■ **WORK INSTRUCTION**:
Would you please return every line from the listing that contains the word "pixels"?

■ **GIVEN INFORMATION**:
_ _ _ _
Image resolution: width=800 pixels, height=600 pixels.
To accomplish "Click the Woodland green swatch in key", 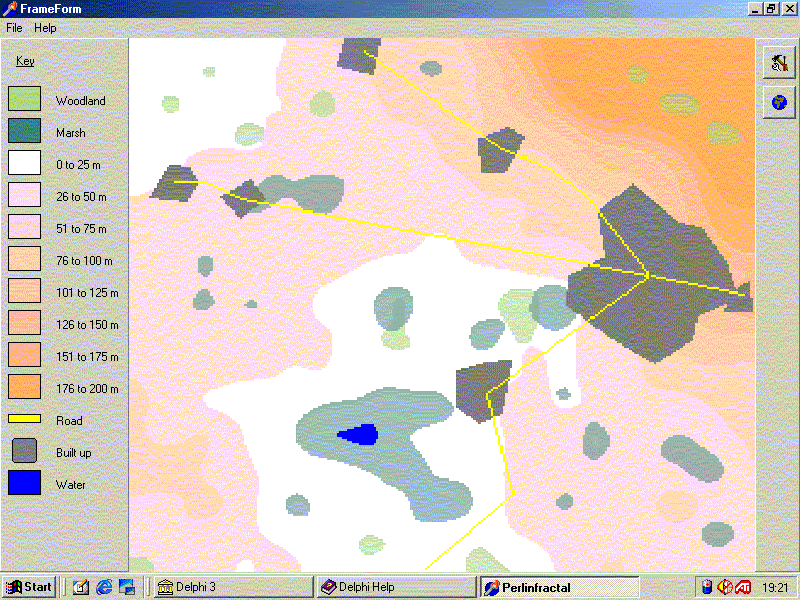I will point(25,99).
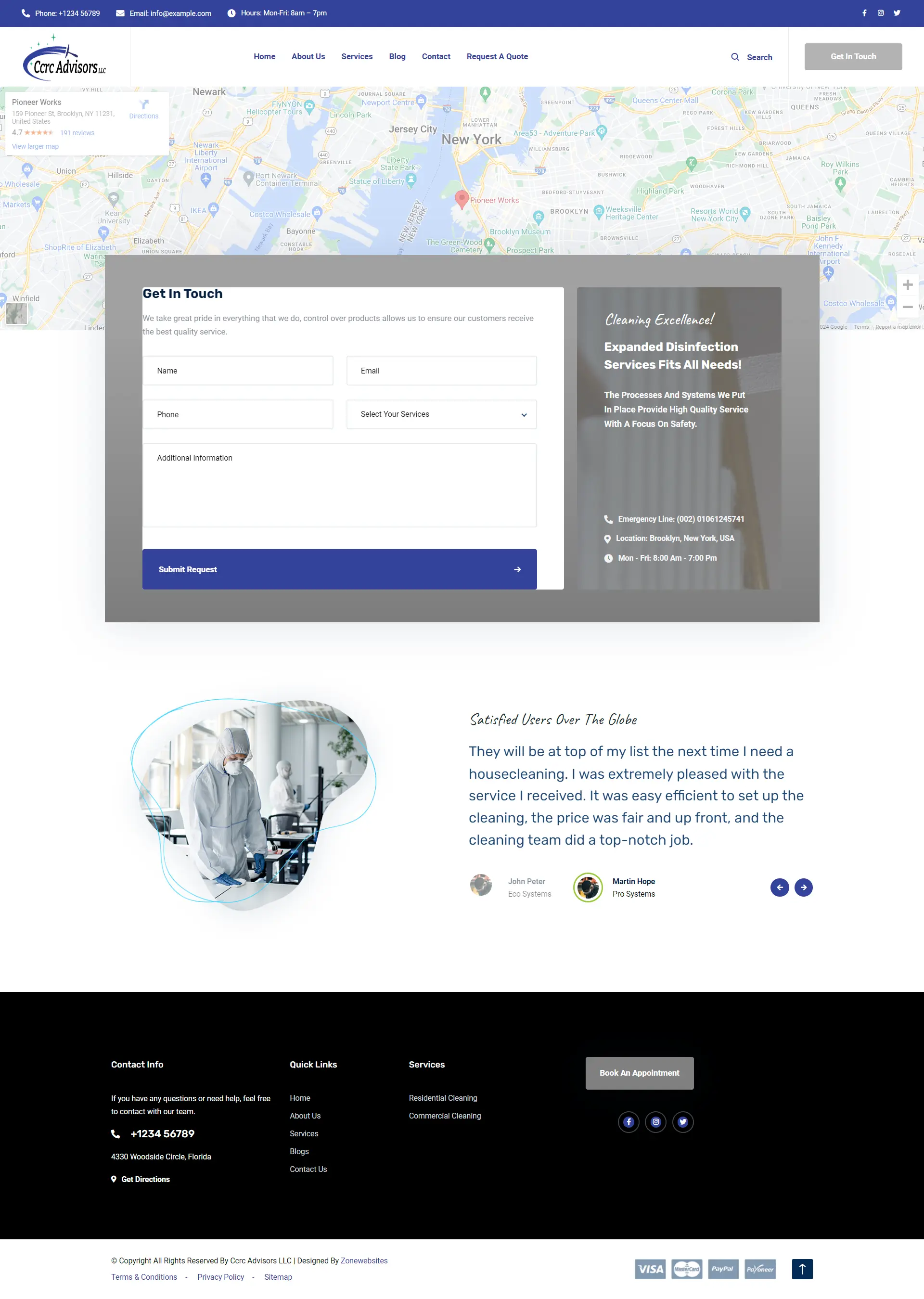The height and width of the screenshot is (1299, 924).
Task: Click the previous testimonial navigation arrow
Action: pos(779,887)
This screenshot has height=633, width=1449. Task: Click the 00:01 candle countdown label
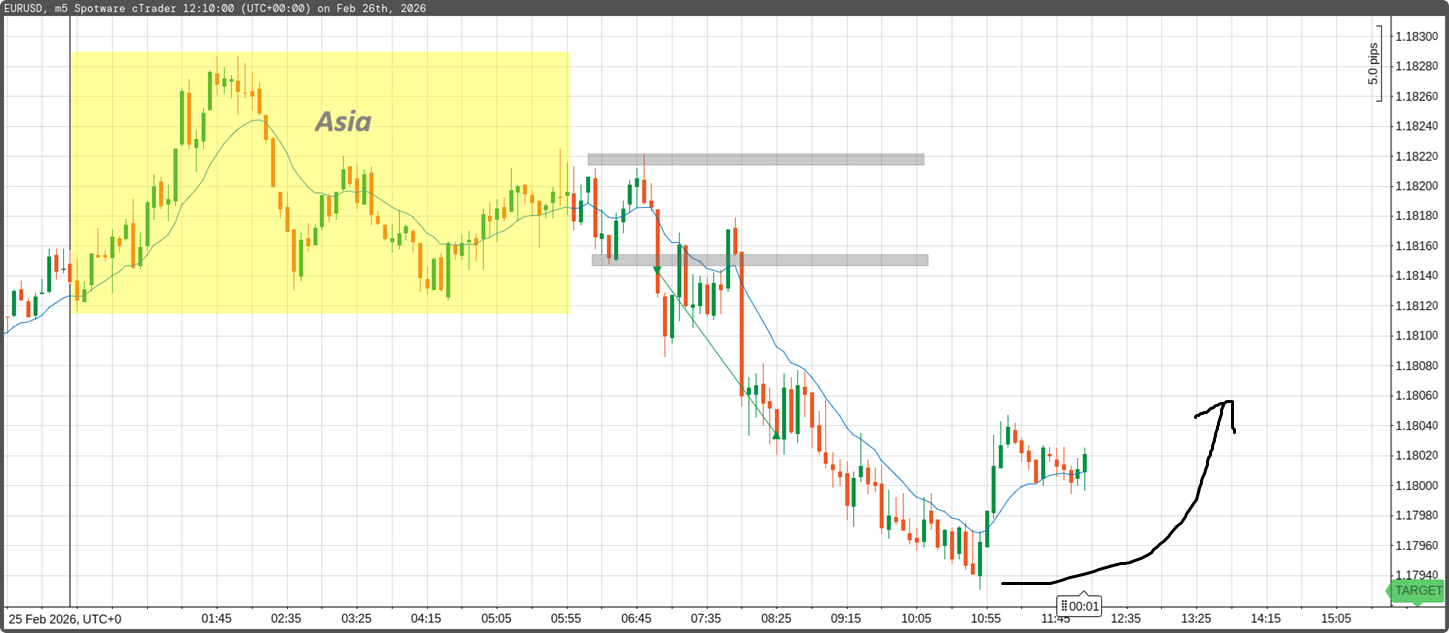click(x=1079, y=606)
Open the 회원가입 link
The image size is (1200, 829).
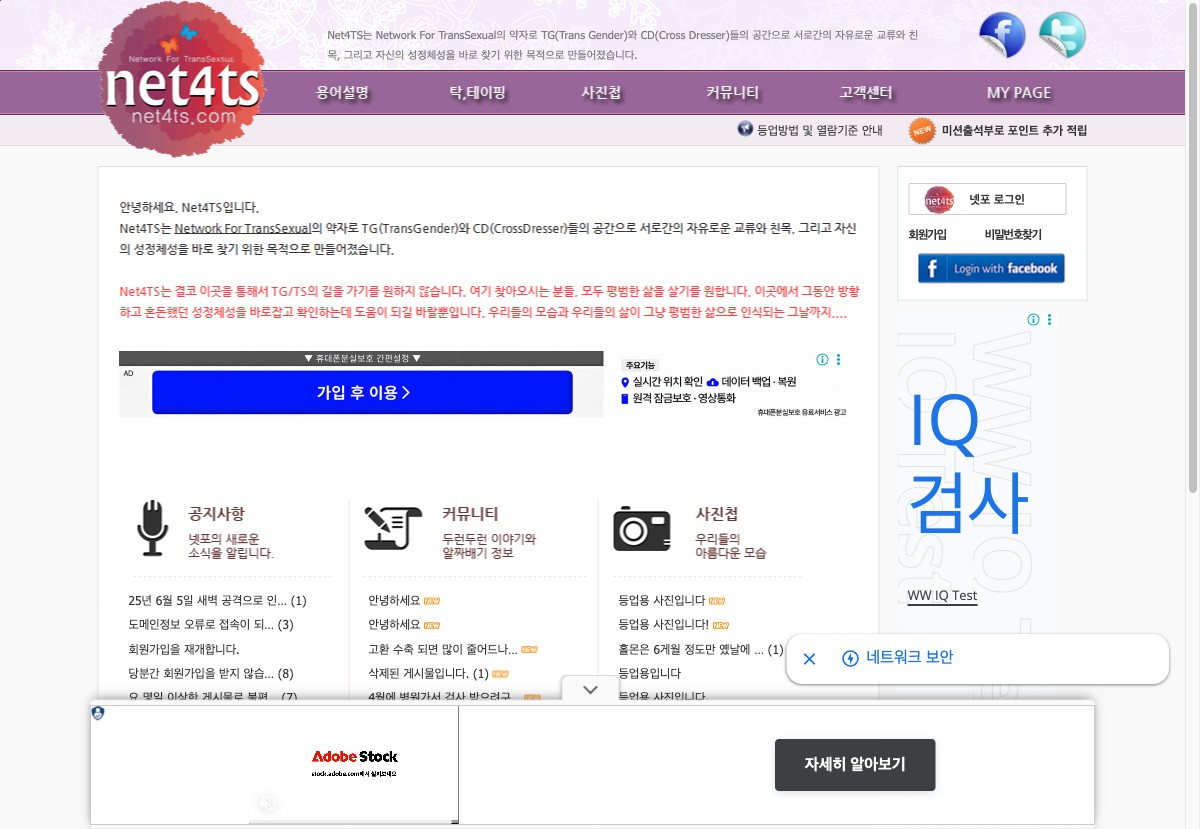pyautogui.click(x=927, y=235)
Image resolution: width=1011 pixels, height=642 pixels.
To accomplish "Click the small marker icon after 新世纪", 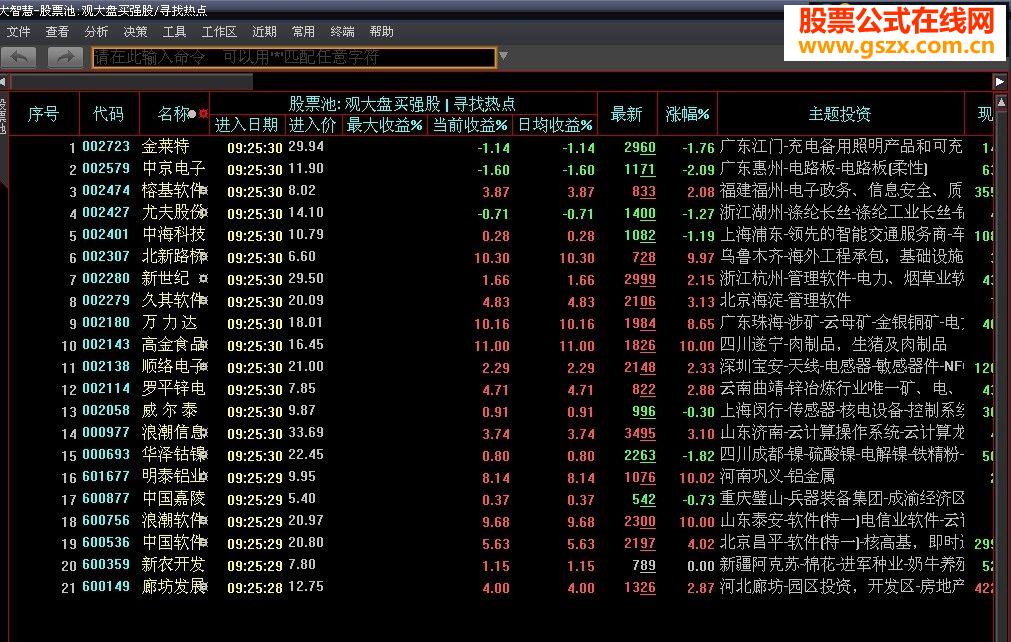I will [204, 279].
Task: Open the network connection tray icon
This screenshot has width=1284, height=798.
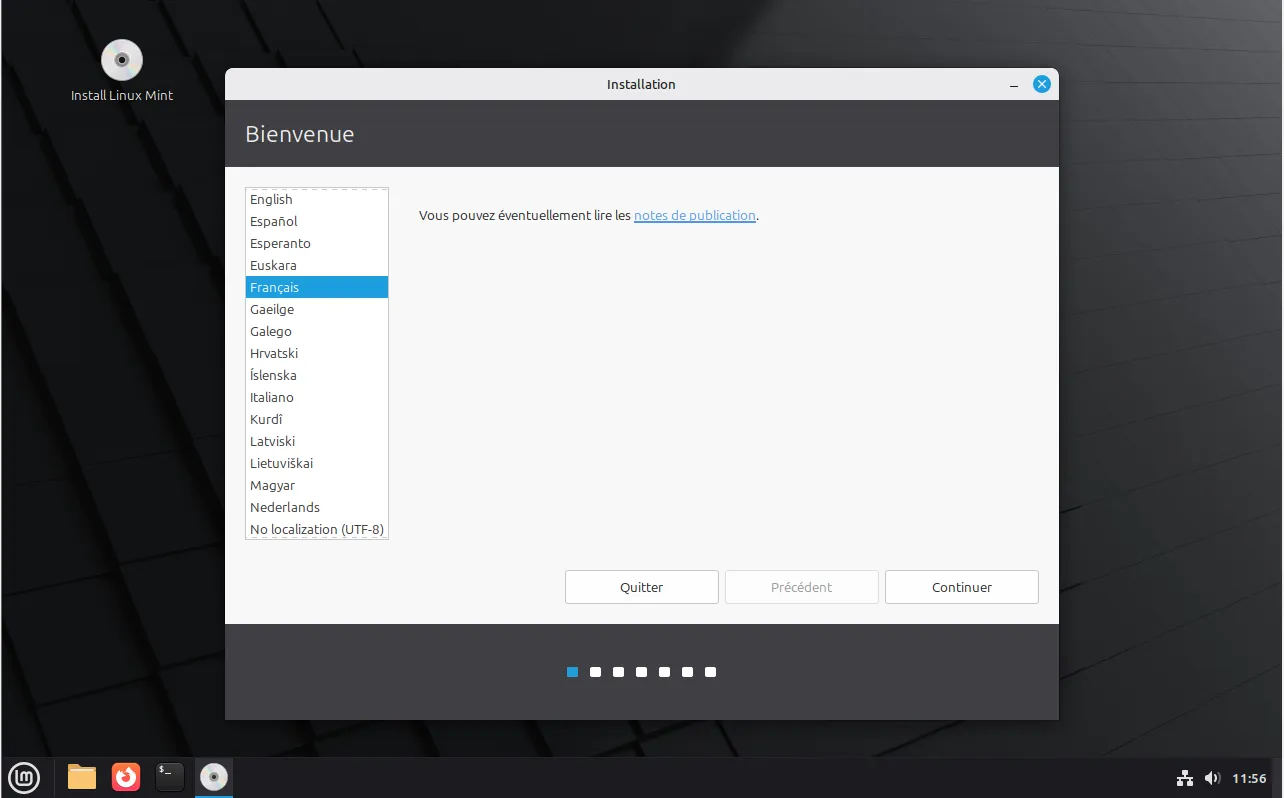Action: [x=1185, y=778]
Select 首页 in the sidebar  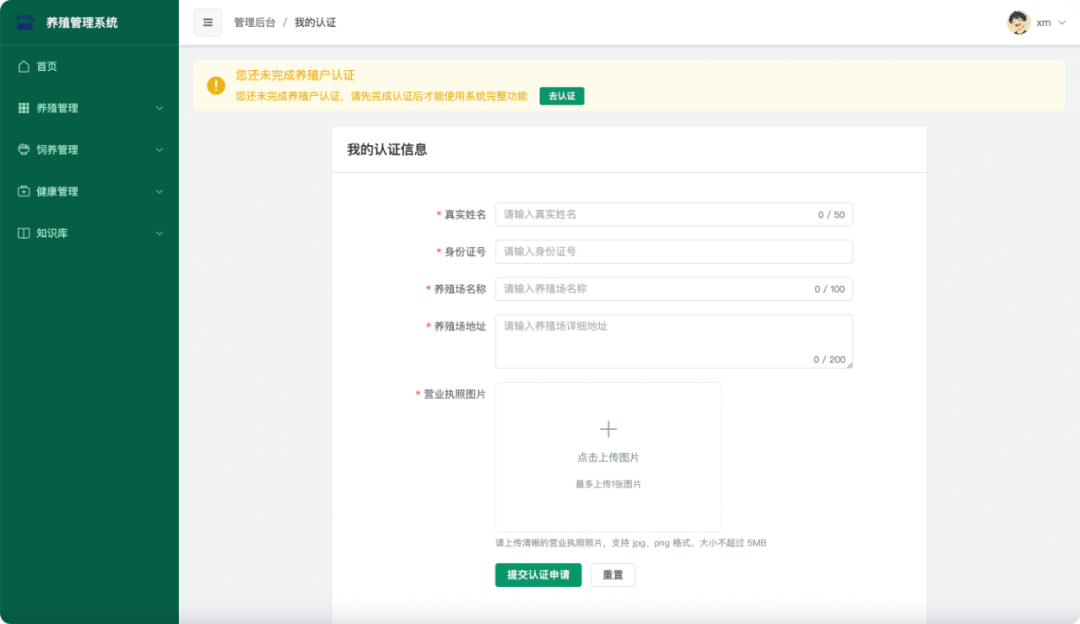pos(48,66)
_ _ _ _
■ **EXPECTED ANSWER**:
Image resolution: width=800 pixels, height=600 pixels.
Image resolution: width=1011 pixels, height=642 pixels.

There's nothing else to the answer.